Re: [amelia] question about characteristics of counted events

24 Sep 2010

On Fri, Sep 24, 2010 at 04:23:55PM -0400, Matt Blackwell wrote:
...
   I have two
follow up questions.  First I tried to use tscsPlot to
 compare before and after setting the "zero-count weight estimates" to
 NA, and it didn't appear to do the right thing.  For example, on
 Mondays in 2008 for a site, there should have been no imputed truck
 weights at all after NA-ing the zero count records, but I see lots in
 that day's tscsPlot.  Aside from cutting, pasting and hacking, is
 there a way to get tscsPlot to plot the segment bars with the non-NA
 imputed estimates and the observed?  
 Unfortunately, the tscsPlot works by taking a bunch of draws from the
 imputation model, so it wouldn't know that certain observation really
 shouldn't be imputed.
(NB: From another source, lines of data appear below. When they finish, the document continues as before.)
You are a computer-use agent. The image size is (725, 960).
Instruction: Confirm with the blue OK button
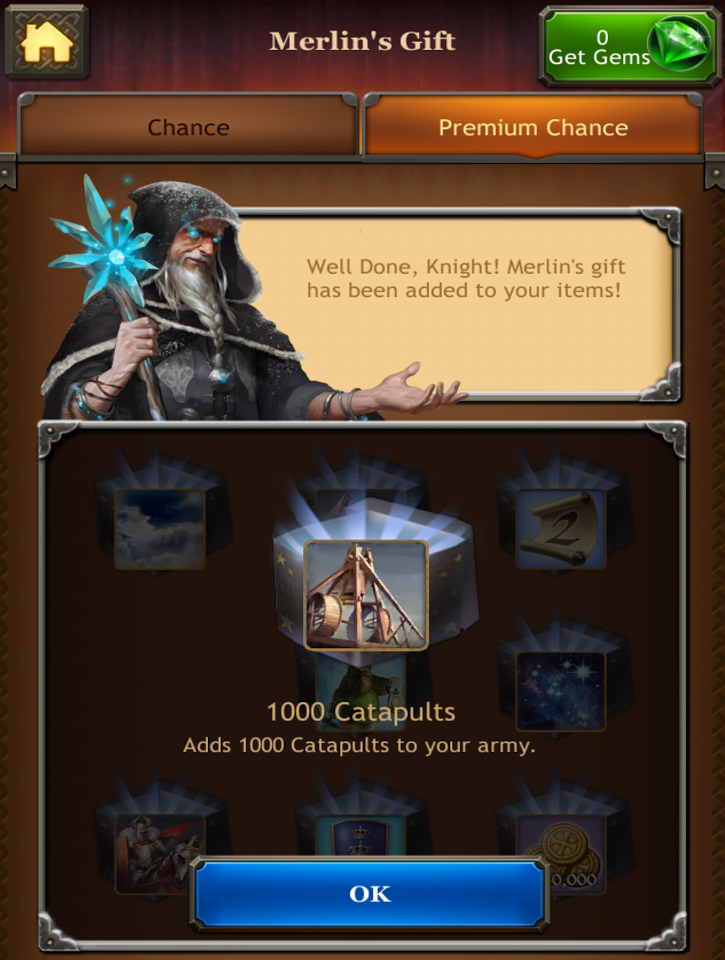click(369, 894)
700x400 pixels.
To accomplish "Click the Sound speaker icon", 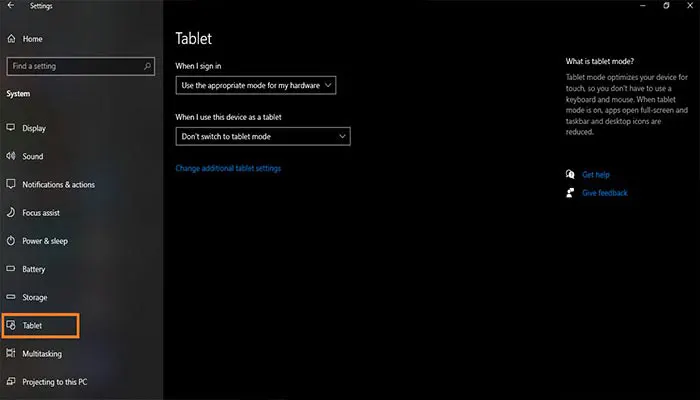I will tap(12, 156).
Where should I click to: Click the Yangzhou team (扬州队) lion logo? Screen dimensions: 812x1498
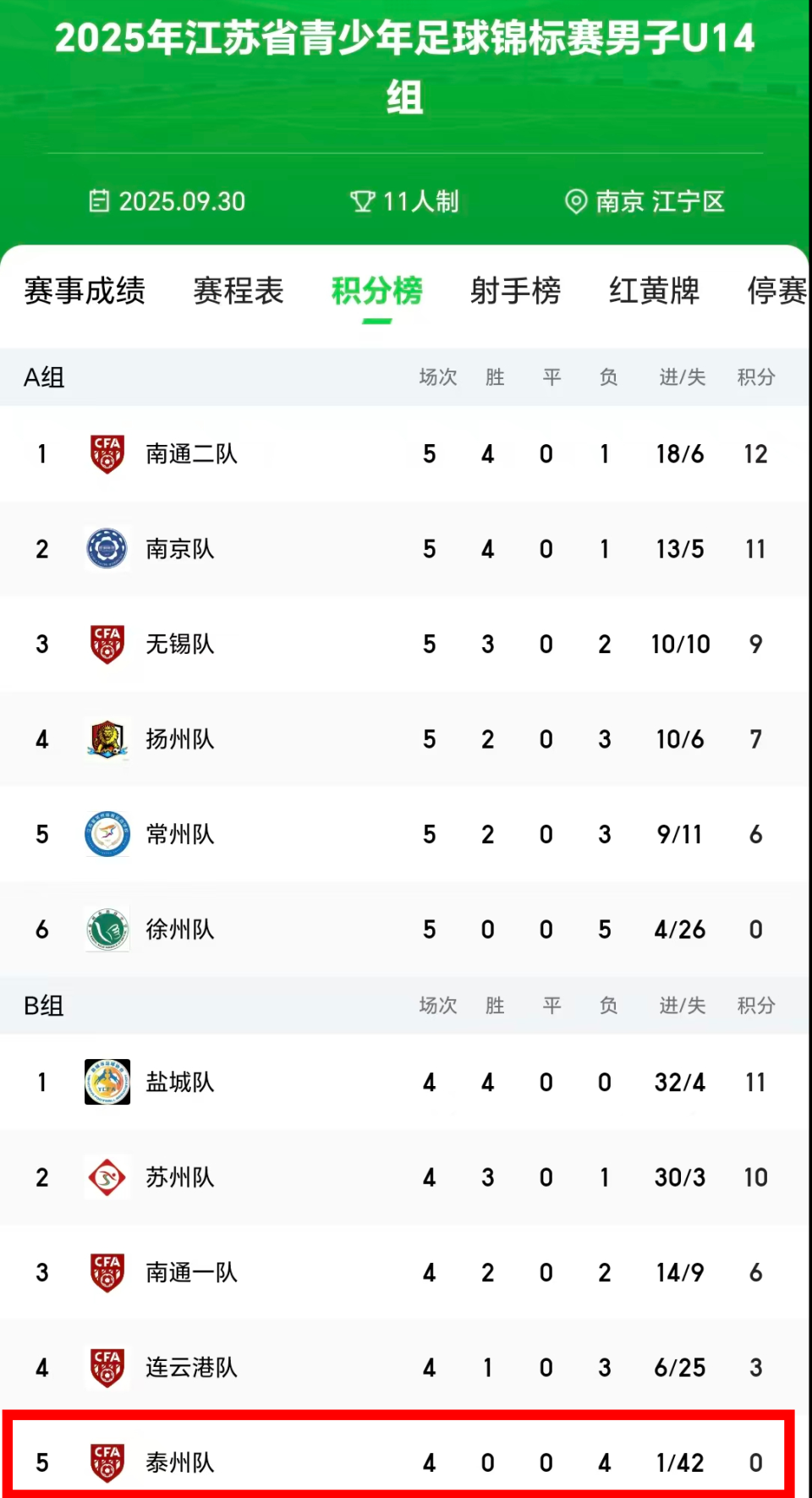pos(107,739)
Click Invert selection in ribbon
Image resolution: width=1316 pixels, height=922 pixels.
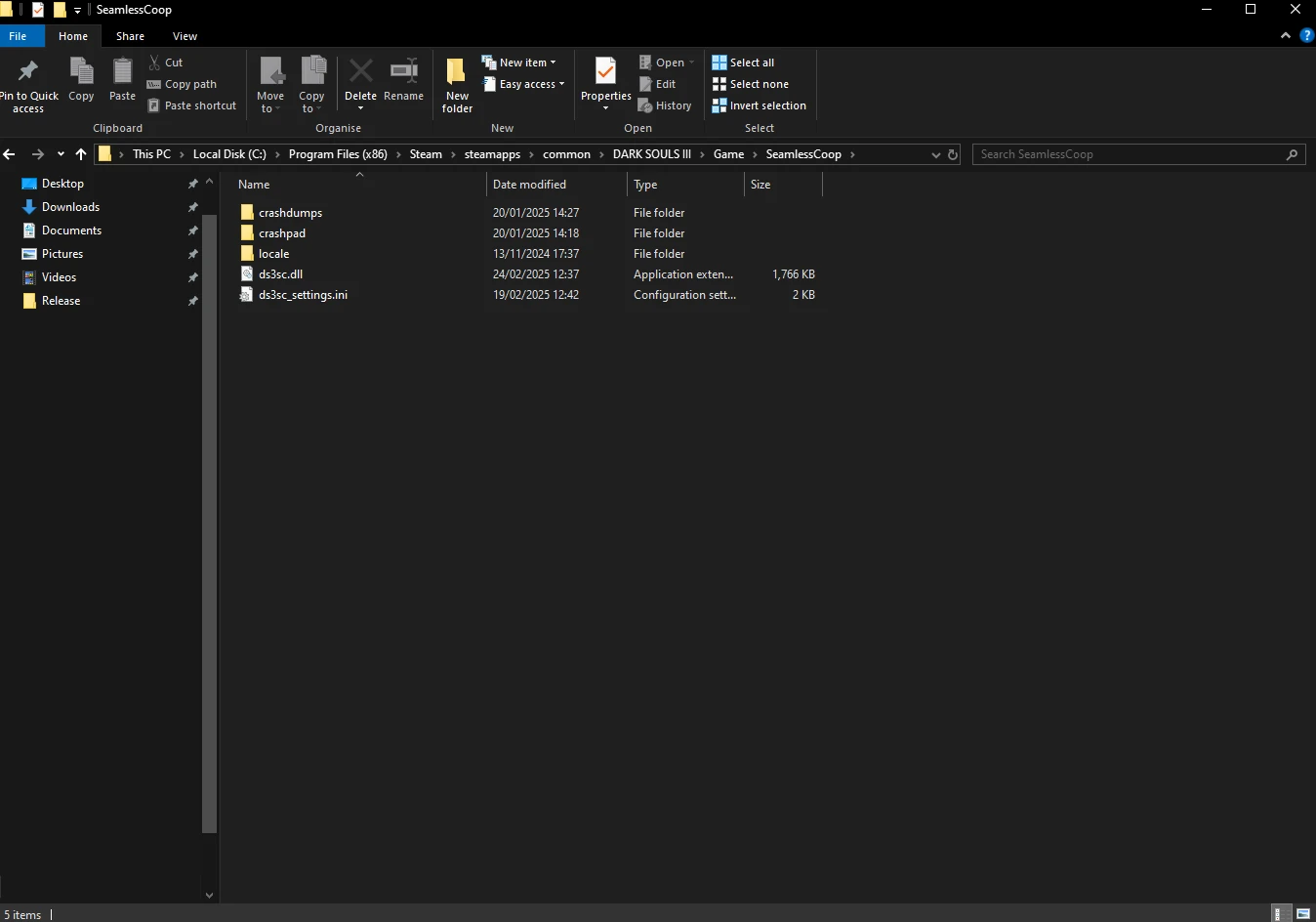[x=760, y=105]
We might build in a feature to mark observations
 as "truly" missing, which would also make tscsPlot work for you, but
 this is still in development.

I got that by looking at the code after I sent the email.  It was
actually quite instructive to read the code and see what was being
done...now I have more of a clue of what Amelia is doing...estimating
the parameters of the distribution with the EM chains, and _then_
doing the random draws.  This explains the visual "pause" (for lack of
a better term) when the EM chains converge and the next one
starts...it is doing the random draws, and if I put a hard bound at
zero sometimes it does 1000 draws or whatever  before going with zero.

...

 I can set the max chain length with emburn, but I'm not sure a priori
 how long to set it (200 is okay, 2000 is too slow).  I also see there
 is a "tolerance" argument, but I'm not sure how to use it or what it
 means.  Is it better to leave tolerance alone and just cut off the
 chains, or up the tolerance to something like 0.01?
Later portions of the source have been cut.